相互 TLS を使用して X.509 認証を有効にするように Netty および WebClient または curl コマンド行ツールを構成する例については、github.com/spring-projects/spring-security-samples/tree/main/servlet/java-configuration/authentication/x509 (英語) を参照してください。
Tomcat で SSL をセットアップする
Spring Security サンプルリポジトリ [GitHub] (英語) には、事前に生成された証明書がいくつかあります。独自に生成したくない場合は、これらを使用してテスト用の SSL を有効にすることができます。server.jks ファイルには、サーバー証明書、秘密鍵、発行オーソリティの証明書が含まれています。サンプルアプリケーションのユーザー用のクライアント証明書ファイルもいくつかあります。これらをブラウザーにインストールして、SSL クライアント認証を有効にすることができます。
SSL をサポートする Tomcat を実行するには、server.jks ファイルを tomcat conf ディレクトリにドロップし、次のコネクターを server.xml ファイルに追加します。
<Connector port="8443" protocol="HTTP/1.1" SSLEnabled="true" scheme="https" secure="true"
clientAuth="true" sslProtocol="TLS"
keystoreFile="${catalina.home}/conf/server.jks"
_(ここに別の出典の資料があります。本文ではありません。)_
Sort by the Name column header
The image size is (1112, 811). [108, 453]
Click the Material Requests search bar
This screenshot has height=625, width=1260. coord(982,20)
keystoreType="JKS" keystorePass="password"
truststoreFile="${catalina.home}/conf/server.jks"
truststoreType="JKS" truststorePass="password"
/> クライアントが証明書を提供しなくても SSL 接続を成功させたい場合は、clientAuth を want に設定することもできます。証明書を提示しないクライアントは、フォーム認証などの非 X.509 認証メカニズムを使用しない限り、Spring Security によって保護されているオブジェクトにアクセスできません。